Am I going to talk about the Wolves vs Arsenal game? No, not really, this was the key talking point of the contest and pivotal to the result. Who scored and how they scored after the Luiz sending off is completely irrelevant. Arsenal were always going to struggle to contain Wolves as they grew in confidence and Arteta must have had serious regrets about his side’s inability to take their earlier chances.
He will have also concluded that it’s far easier to defend a 3-1 lead with fewer men than it is from a position of 1-1 or 1-2 down. From the moment Wolves scored a scorcher worthy of the points, the game drifted beyond Arsenal’s reach. Leno added to the Arsenal woes when he was sent off for handling outside the area with the ball whipping off the wet surface. Unfortunate, but a red card nevertheless.

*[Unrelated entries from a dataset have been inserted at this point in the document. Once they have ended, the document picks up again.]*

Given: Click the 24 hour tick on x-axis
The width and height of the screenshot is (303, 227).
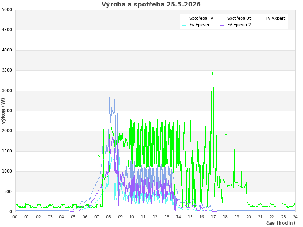Looking at the screenshot, I should point(295,217).
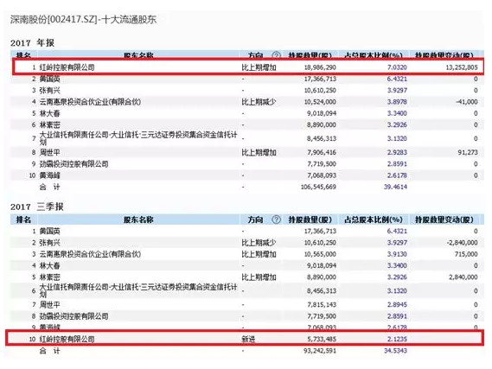The height and width of the screenshot is (369, 492).
Task: Select the 排名 column header in 三季报 table
Action: pyautogui.click(x=23, y=219)
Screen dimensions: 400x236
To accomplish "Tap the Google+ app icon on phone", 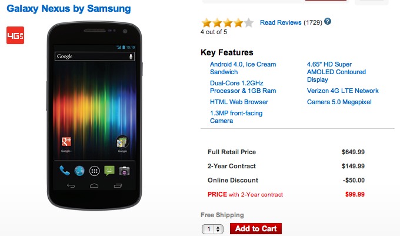I will tap(66, 142).
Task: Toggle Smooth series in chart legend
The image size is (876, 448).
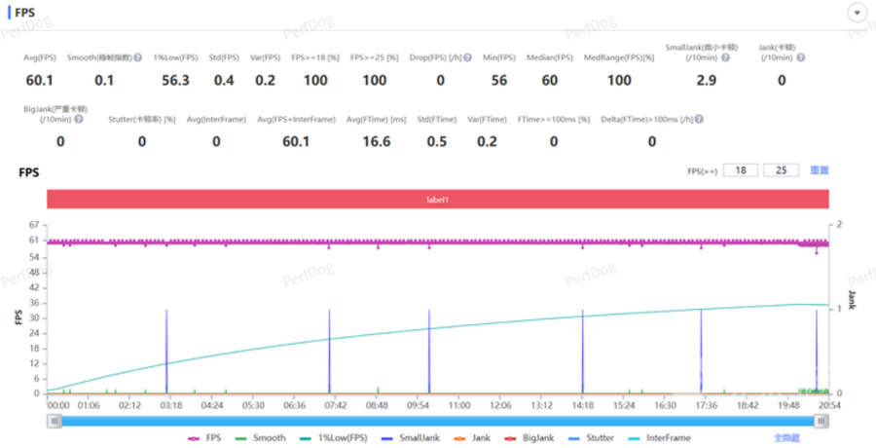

For 40 minutes of the Wolves vs Arsenal game, Arsenal had looked good, fantastic even, with the imperious Thomas Partey running the show, partnered by a much improved Granit Xhaka. This is what happens sometimes when a decent-ish player plays with a quality player, their own stock increases substantially. Other pluses were the performances of Pepe and Saka who were an absolute menace to the Wolves’ defence, but both were hindered in the latter stages by the constant need to defend.
This result means little in the big scheme of things but the stain on the Premier League’s reputation is growing with each farce they overlook and I fully expect the red card to be wiped off the Brazilian’s record at an appeal. If it isn’t, then the problems are far worse than we first thought.
Arsenal will suffer this, learn from it and move on. It won’t define their season, it’s just a blip in what is fast becoming the most unpredictable campaign in Premier League history. At this rate, West Brom could win the title… of course, they can’t, but it’s turning into that sort of odd season.